[Material for the task]

* * * *

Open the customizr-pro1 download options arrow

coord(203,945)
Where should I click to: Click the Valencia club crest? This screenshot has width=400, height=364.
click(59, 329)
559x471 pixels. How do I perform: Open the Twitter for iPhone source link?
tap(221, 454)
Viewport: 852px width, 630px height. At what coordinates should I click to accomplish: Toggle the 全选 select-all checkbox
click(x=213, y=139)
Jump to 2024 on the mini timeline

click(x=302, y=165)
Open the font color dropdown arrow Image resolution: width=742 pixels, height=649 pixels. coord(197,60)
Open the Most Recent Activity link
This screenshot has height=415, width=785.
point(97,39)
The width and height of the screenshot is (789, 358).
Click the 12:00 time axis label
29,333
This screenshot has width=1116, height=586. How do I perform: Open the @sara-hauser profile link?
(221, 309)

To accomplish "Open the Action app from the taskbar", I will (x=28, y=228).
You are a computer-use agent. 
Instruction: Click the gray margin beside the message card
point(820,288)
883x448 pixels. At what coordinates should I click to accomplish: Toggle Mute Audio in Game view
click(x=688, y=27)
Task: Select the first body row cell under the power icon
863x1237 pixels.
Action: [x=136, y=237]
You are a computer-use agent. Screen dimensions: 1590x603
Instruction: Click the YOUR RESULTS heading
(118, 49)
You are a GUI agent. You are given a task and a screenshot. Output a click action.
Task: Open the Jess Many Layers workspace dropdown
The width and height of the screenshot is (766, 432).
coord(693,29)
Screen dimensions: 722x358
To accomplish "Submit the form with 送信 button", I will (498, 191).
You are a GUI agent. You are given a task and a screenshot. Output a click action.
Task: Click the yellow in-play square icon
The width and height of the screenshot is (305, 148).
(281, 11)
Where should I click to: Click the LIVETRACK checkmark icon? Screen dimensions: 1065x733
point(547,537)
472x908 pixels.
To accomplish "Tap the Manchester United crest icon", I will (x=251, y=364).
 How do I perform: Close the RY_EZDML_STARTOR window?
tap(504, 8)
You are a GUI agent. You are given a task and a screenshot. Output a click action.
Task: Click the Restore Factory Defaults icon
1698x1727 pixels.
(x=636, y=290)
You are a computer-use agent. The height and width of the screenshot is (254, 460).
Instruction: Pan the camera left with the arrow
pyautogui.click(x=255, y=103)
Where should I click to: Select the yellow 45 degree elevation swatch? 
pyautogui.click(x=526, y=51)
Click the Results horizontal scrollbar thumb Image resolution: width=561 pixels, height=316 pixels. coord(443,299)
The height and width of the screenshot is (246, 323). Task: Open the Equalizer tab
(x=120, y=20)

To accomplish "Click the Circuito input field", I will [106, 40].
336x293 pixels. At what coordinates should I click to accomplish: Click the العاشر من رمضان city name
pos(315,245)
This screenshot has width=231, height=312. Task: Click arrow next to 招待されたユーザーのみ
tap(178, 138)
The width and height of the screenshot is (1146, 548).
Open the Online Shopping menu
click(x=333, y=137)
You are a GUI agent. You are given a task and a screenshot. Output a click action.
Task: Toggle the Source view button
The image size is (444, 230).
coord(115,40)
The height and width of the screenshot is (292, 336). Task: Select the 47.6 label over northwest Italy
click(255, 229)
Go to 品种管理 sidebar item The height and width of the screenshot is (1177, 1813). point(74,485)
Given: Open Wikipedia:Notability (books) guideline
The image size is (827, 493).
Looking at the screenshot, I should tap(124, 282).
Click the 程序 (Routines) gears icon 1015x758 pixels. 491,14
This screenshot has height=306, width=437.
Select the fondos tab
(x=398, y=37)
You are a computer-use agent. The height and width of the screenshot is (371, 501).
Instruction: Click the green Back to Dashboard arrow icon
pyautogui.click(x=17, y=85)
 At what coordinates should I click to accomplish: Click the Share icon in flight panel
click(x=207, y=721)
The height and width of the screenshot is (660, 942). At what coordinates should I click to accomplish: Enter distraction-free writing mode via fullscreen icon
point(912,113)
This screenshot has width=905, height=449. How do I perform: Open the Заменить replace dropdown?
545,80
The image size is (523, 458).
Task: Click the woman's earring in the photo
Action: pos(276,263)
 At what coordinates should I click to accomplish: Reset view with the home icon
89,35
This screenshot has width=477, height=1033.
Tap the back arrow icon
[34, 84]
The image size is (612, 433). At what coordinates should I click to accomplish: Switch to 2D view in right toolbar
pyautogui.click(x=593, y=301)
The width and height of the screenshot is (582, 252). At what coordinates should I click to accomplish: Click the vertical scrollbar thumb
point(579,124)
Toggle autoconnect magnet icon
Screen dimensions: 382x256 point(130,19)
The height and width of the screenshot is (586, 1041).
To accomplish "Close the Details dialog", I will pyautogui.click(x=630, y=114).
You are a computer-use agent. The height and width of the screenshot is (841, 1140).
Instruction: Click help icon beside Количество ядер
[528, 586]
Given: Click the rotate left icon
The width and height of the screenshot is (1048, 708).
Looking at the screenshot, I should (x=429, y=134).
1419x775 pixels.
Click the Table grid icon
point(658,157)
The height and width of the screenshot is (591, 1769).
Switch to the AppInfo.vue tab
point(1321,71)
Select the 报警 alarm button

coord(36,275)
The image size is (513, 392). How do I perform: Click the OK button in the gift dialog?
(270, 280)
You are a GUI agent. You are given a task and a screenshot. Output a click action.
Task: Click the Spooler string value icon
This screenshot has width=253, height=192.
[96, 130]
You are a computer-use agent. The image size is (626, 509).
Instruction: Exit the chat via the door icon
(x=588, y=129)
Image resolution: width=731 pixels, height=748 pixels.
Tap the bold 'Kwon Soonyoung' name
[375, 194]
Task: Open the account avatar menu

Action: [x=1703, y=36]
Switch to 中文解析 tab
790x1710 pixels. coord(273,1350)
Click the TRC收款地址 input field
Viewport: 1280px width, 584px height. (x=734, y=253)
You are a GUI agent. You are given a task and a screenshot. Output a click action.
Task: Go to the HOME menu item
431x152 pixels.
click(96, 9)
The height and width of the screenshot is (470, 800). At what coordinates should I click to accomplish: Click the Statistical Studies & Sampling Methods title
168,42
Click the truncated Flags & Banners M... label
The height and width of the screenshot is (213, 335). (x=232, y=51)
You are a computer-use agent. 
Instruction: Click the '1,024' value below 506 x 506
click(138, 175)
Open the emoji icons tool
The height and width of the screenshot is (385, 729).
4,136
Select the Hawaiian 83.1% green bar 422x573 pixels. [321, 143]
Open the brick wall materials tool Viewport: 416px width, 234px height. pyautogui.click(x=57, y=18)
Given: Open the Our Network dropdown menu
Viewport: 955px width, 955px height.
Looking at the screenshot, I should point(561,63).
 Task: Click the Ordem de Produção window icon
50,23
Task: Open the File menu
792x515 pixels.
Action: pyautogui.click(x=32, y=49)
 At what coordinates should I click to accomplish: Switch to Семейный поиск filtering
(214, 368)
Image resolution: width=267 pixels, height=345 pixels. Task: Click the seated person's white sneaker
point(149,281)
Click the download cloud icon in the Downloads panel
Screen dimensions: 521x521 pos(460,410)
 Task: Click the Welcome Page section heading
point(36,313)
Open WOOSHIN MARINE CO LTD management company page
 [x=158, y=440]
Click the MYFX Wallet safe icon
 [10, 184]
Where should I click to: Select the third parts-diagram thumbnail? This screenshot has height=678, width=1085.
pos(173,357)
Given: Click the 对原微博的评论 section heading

* * * *

[Task goal] The number alone is wanted: how many lines of the records above include the string "item".

[Written answer] 2